Je ne savais que je devais avoir l'air idiot et que ma question était idiote aussi. Si vite ?
Pourquoi pas ? Il dit cela comme une évidence, puis ajouta, jetant un coup d’œil à sa monte : on peut attendre une heure si vous préférez. On pourrait devenir amis dans une heure. Ou attendre jusqu’à la fermeture. On pourrait devenir amis à ce moment-là. (...) Les gens disent toujours ça, il faut attendre, il faut attendre. Qu'est-ce qu'ils attendent ?
La rencontre entre les deux hommes est à la fois assez commune et simple mais aussi très belle.
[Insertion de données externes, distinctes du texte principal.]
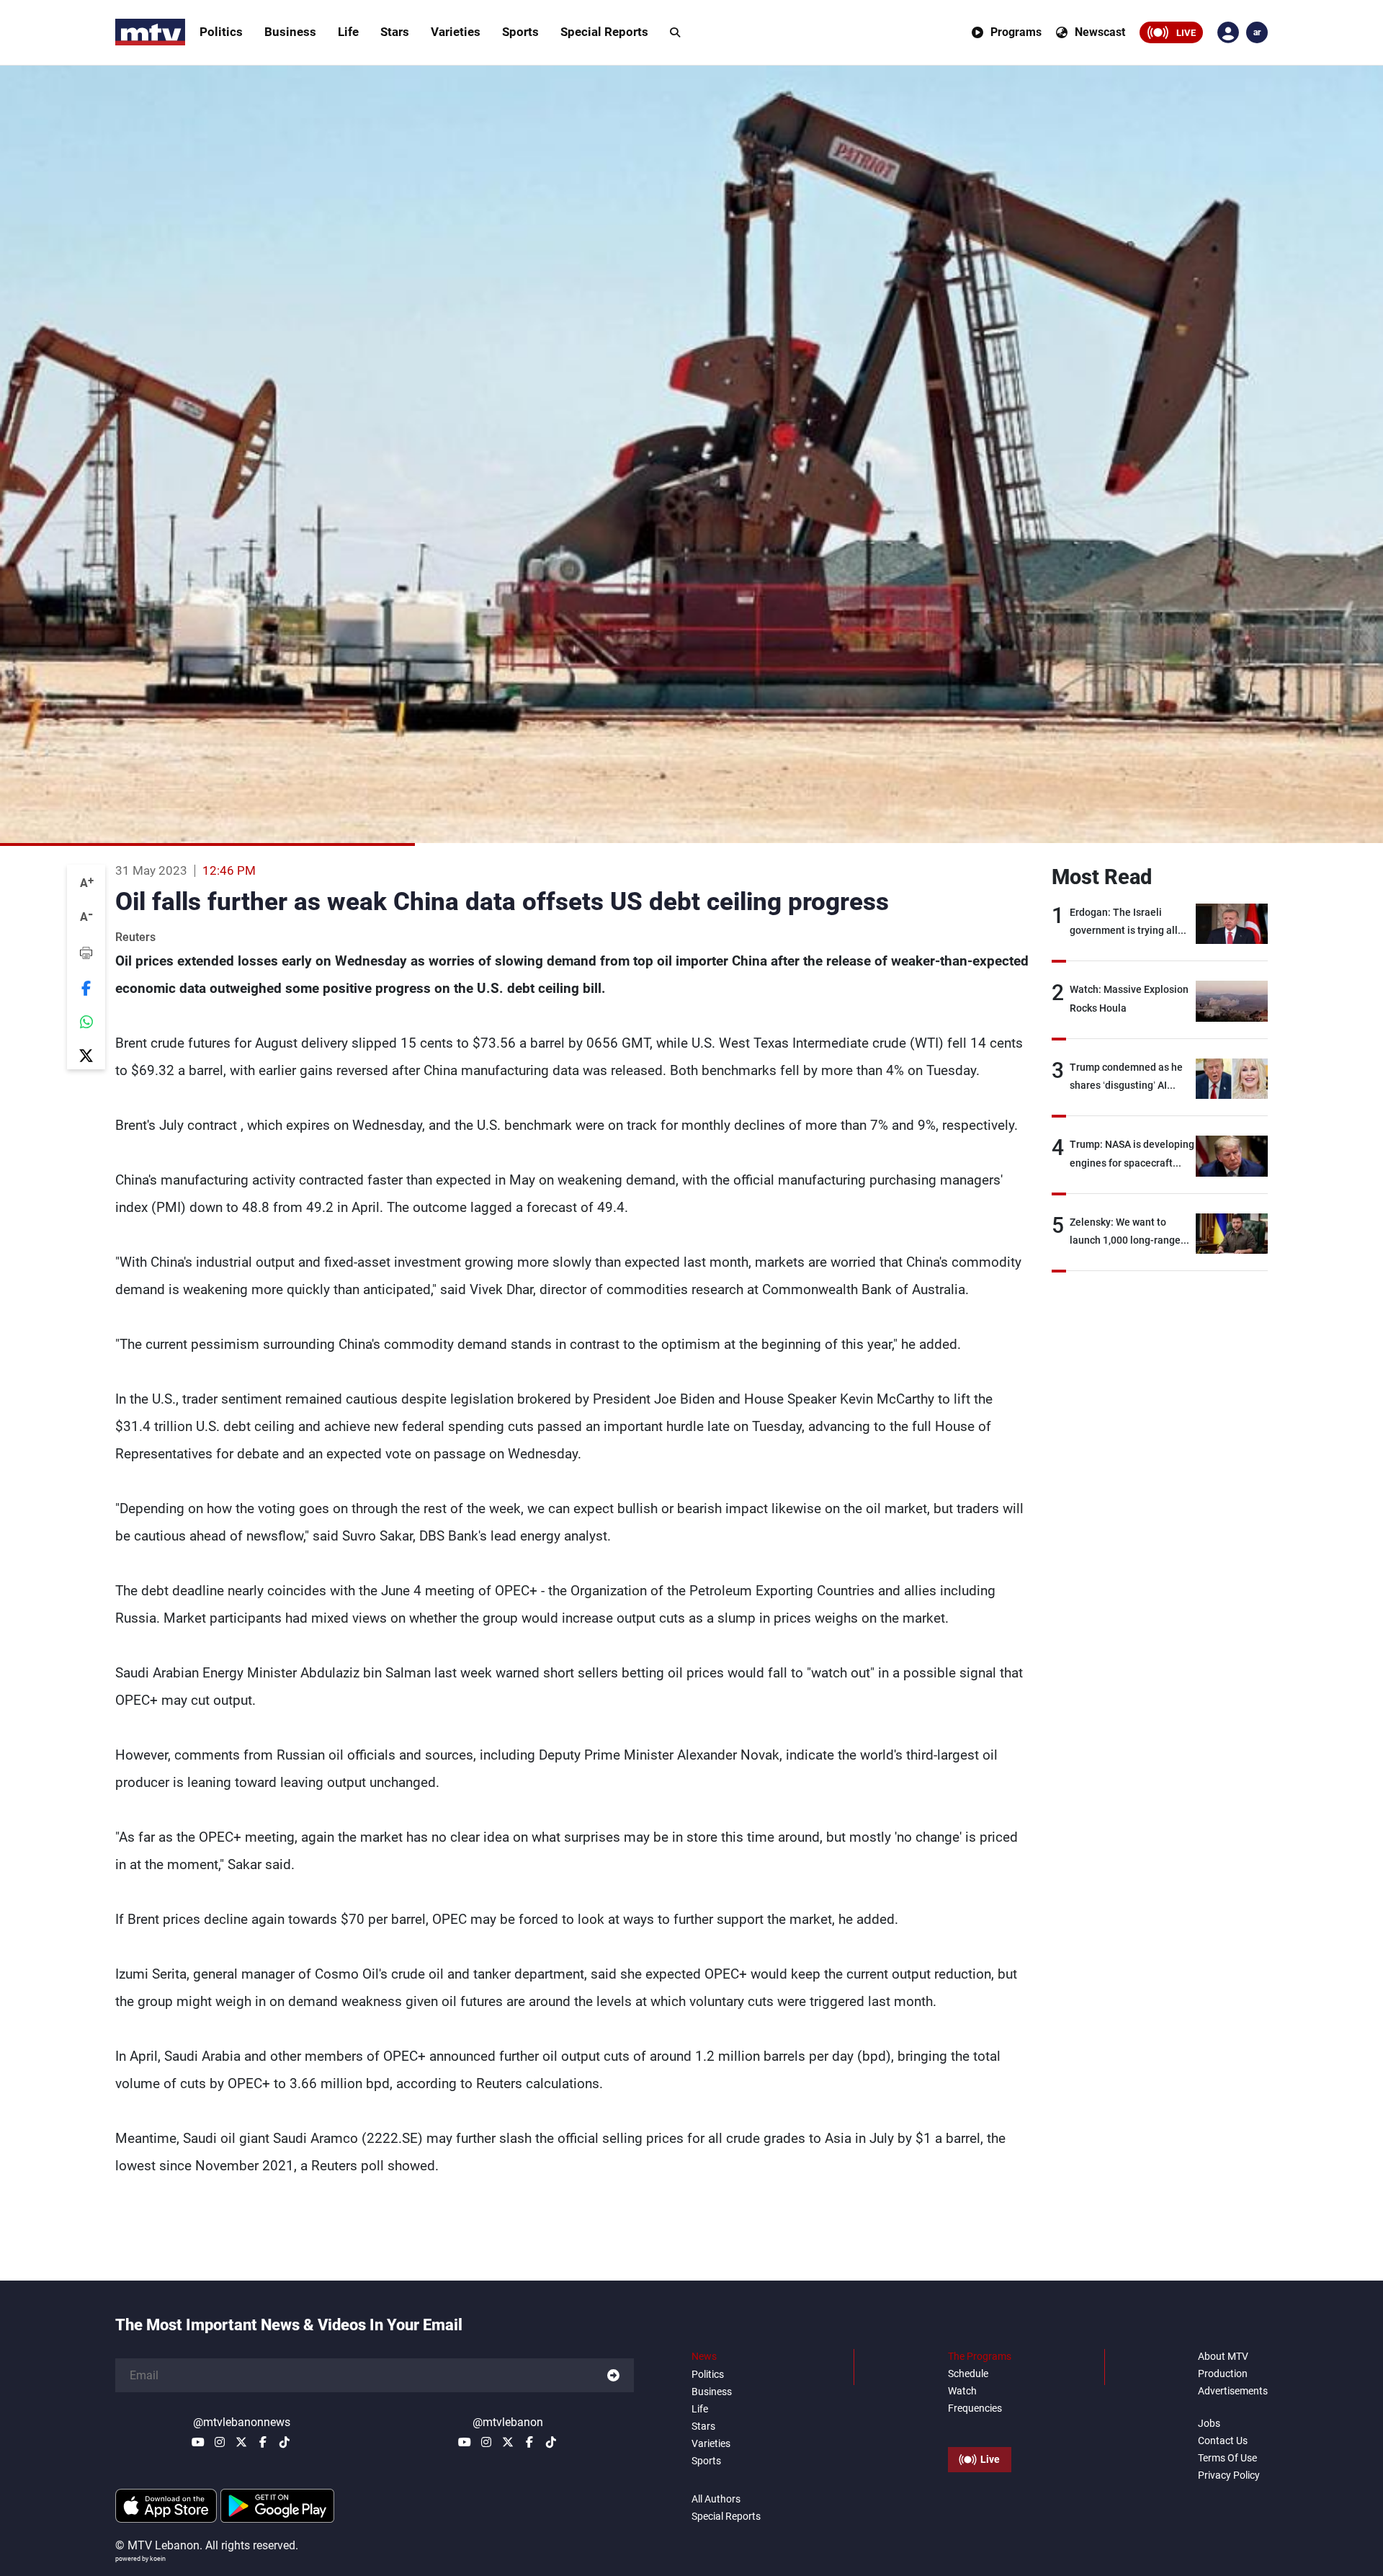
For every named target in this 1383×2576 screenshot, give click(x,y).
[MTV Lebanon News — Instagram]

Les sentiments contradictoires qu'éprouve David (entre attirance et peur) sont décrits avec subtilité.
Le soir même Giovanni emmène David dans sa chambre de bonne qui deviendra leur petit nid. Un endroit pourtant sale, répugnant et étroit mais peu importe...
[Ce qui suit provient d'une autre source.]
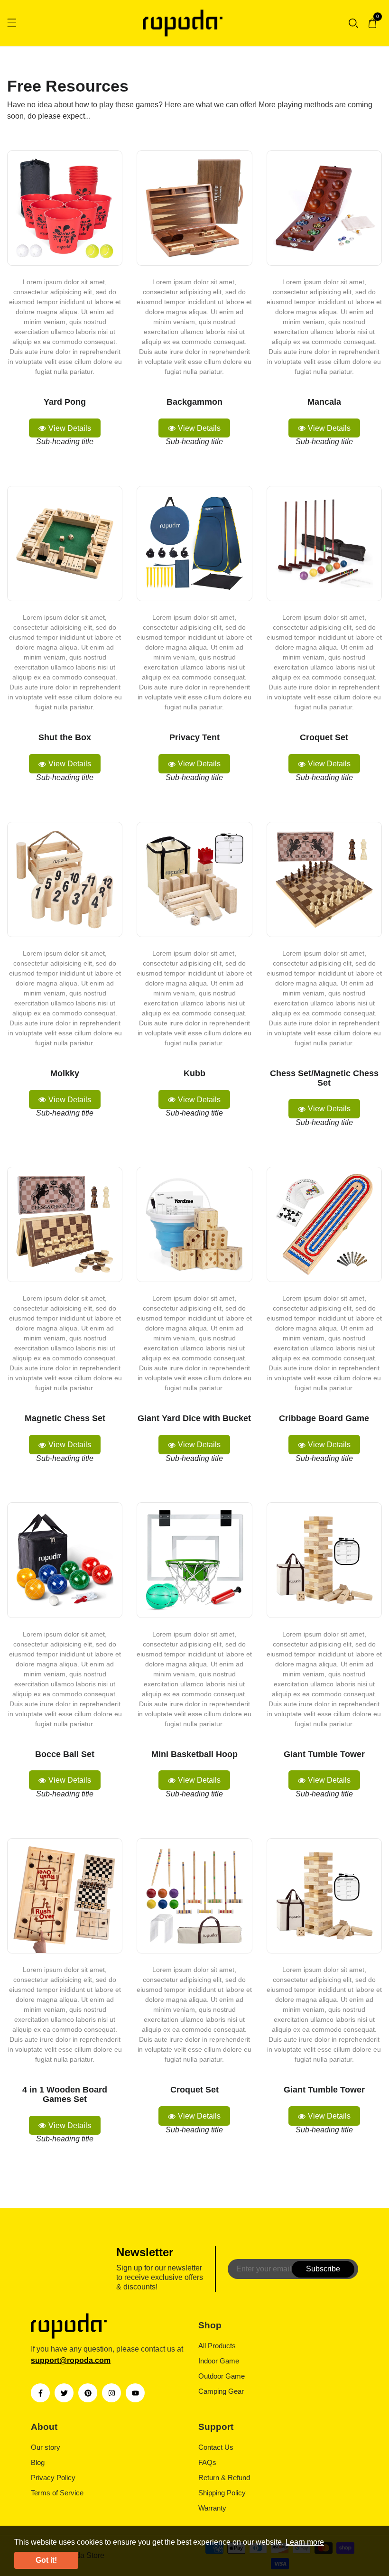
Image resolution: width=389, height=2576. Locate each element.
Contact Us (215, 2447)
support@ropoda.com (71, 2360)
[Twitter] (64, 2392)
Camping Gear (221, 2391)
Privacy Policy (53, 2478)
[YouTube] (135, 2392)
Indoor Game (218, 2361)
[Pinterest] (87, 2392)
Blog (38, 2462)
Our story (45, 2447)
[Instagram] (111, 2392)
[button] (353, 23)
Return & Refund (224, 2478)
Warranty (212, 2508)
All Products (217, 2346)
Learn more (305, 2542)
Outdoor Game (221, 2376)
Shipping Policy (222, 2493)
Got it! (46, 2560)
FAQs (207, 2462)
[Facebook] (40, 2392)
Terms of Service (57, 2493)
Je me souviens que, dans cette chambre, j'avais l'impression de vivre sous la mer ; le temps passait au-dessus de nous, indifférent, les heures et les jours ne voulaient rien dire. Au commencement, notre vie à deux était faite d'une joie. Sous-jacente à la joie, bien sûr, était l'angoisse, et sous l'étonnement la peur ; mais elle ne nous tourmentèrent pas dès le commencement, pas avant que nos glorieux débuts aient pris un goût de fiel. Alors l'angoisse et la peur devinrent la surface sur laquelle nous glissions et dérapions, perdant avec notre équilibre toute dignité et toute fierté.
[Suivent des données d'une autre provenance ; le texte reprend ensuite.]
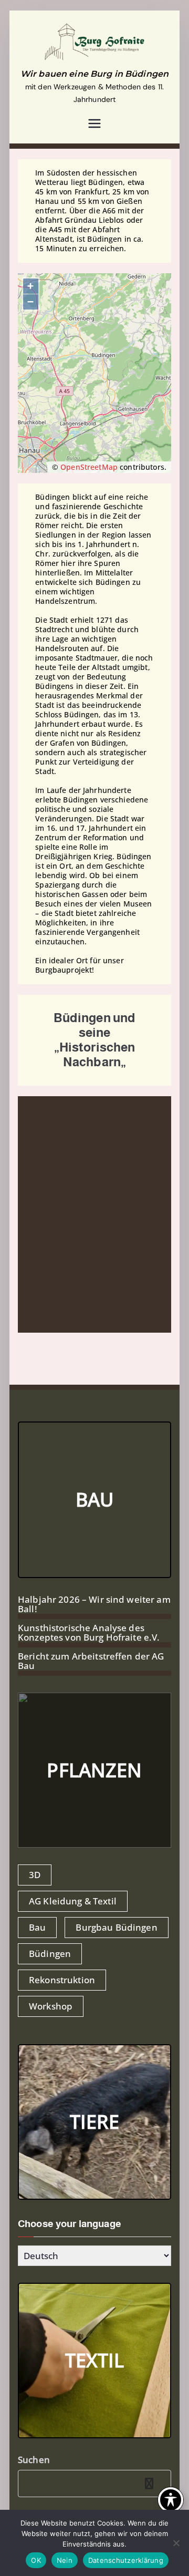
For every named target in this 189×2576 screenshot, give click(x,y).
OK (36, 2560)
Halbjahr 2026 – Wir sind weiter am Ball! (94, 1604)
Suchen (34, 2460)
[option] (94, 1214)
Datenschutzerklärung (125, 2560)
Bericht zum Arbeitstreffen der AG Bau (91, 1661)
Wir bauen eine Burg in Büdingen (94, 74)
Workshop (50, 2006)
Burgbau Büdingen (116, 1927)
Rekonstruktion (62, 1980)
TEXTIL (94, 2360)
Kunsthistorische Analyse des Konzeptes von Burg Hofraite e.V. (89, 1632)
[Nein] (176, 2543)
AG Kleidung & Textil (73, 1901)
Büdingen (50, 1954)
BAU (94, 1499)
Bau (37, 1927)
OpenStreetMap (89, 467)
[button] (28, 1321)
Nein (64, 2560)
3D (34, 1875)
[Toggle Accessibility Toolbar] (170, 2499)
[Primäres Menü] (94, 124)
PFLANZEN (94, 1770)
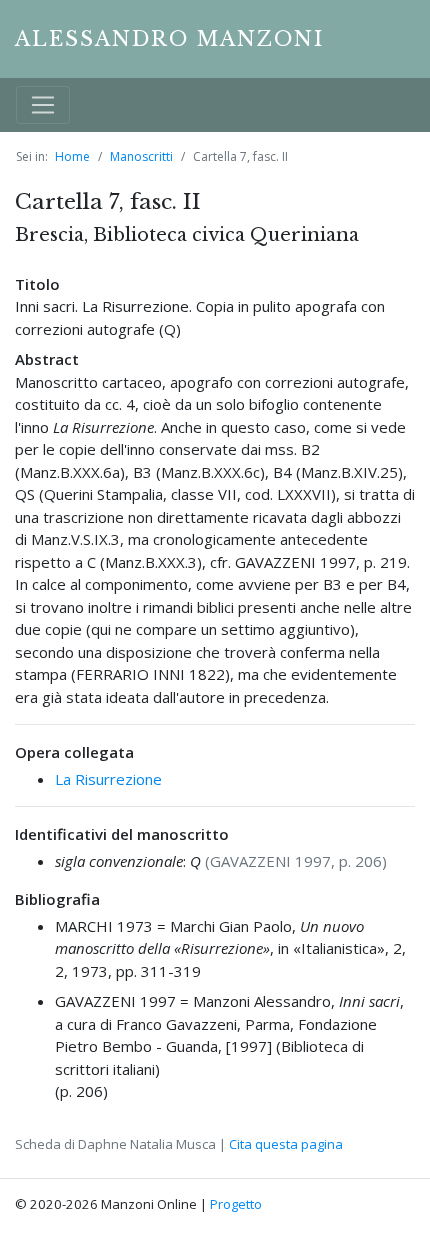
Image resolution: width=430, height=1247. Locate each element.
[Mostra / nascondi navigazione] (43, 105)
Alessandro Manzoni (169, 39)
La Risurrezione (108, 779)
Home (72, 156)
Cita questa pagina (286, 1144)
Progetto (236, 1204)
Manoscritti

Mais David n'arrive pas à assumer cette relation, luttant contre ses sentiments jugés contre nature par la société de l'époque. Très vite David prévient Giovanni que lorsque sa fiancé rentrera en France, leur relation se terminera. Pourtant ces quelques mois de bonheur sont une véritable bulle de temps qui s'est arrêtée marquant à jamais les deux hommes.
Comme je le disais, la vie dans cette chambre semblait comme vécue sous l'eau, et il est certain que j'y subis une métamorphose d'une profondeur insondable.
Giovanni avait réveillé quelque chose qui me démangeait, il avait libéré quelque chose qui me rongeait. Je m'en redis compte un après-midi où je l'accompagnais au bar. Nous remontions le boulevard Montparnasse en marchant. Nous avions acheté un kilo de cerises, que nous mangions en marchant. Nous étions tous deux d'humeur excessivement puérile et espiègle cet après-midi-là, et adultes se bousculant sur le large trottoir et se crachant des noyaux de cerises au visage. Je me rendis compte que cette espièglerie était surprenante à mon âge, et que le bonheur dont il était issu l'était plus encore ; pour ce moment qu'il me faisait vivre, j'aimais réellement ce jour-là.
Jusqu'au jour où David reçoit une lettre de sa fiancée qui annonce son retour imminent. David comprendra à ses dépends, qu'aimer, c'est osez écouter les sentiments enfouis au plus profond de soi.